[Given instruction]
Write out the rows below word for word, from the line containing "This screenshot has" through the last row, including both ends. Leave the pictures out of your answer.

[Rows for locating words and elements]
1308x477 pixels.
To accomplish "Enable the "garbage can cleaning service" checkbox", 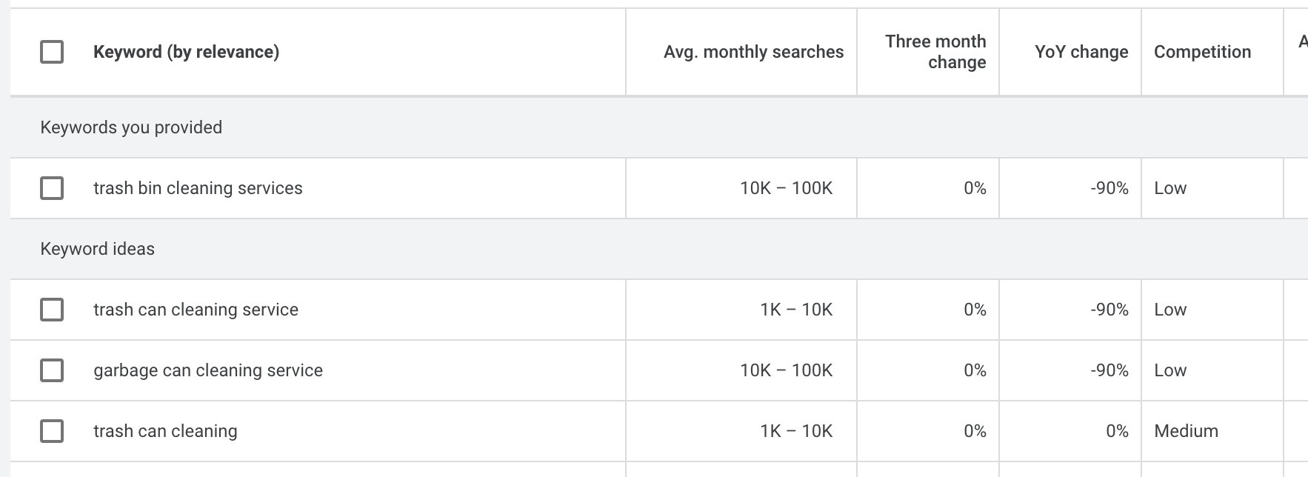I will pyautogui.click(x=52, y=370).
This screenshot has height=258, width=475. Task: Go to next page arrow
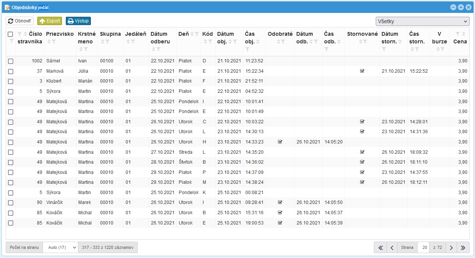(451, 248)
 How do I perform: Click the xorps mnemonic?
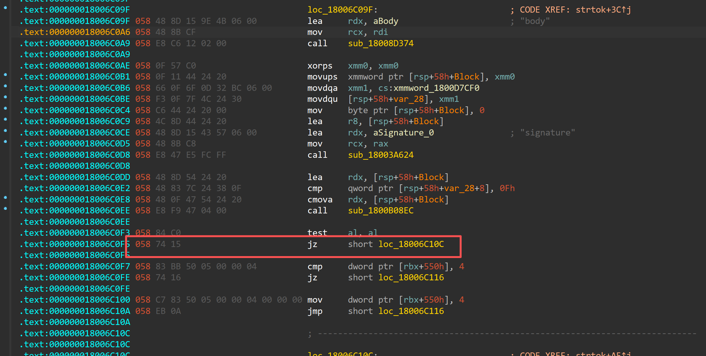point(319,66)
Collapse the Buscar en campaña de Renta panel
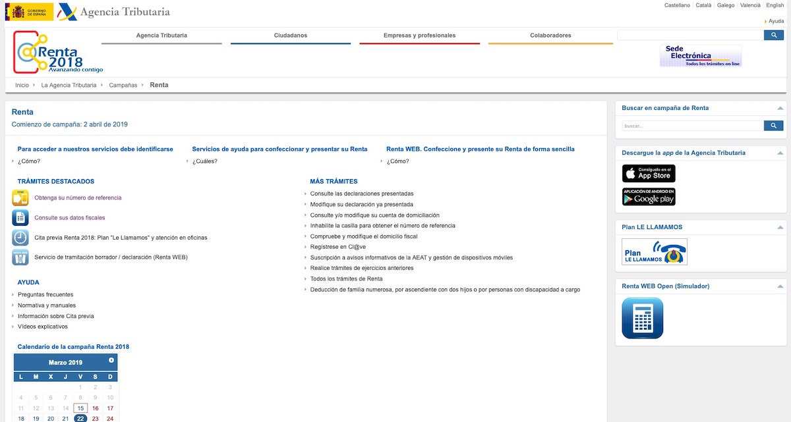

[Response]
This screenshot has height=258, width=475. Task: Go to next page arrow
(451, 248)
 How do I perform: Click the xorps mnemonic?
point(319,66)
Collapse the Buscar en campaña de Renta panel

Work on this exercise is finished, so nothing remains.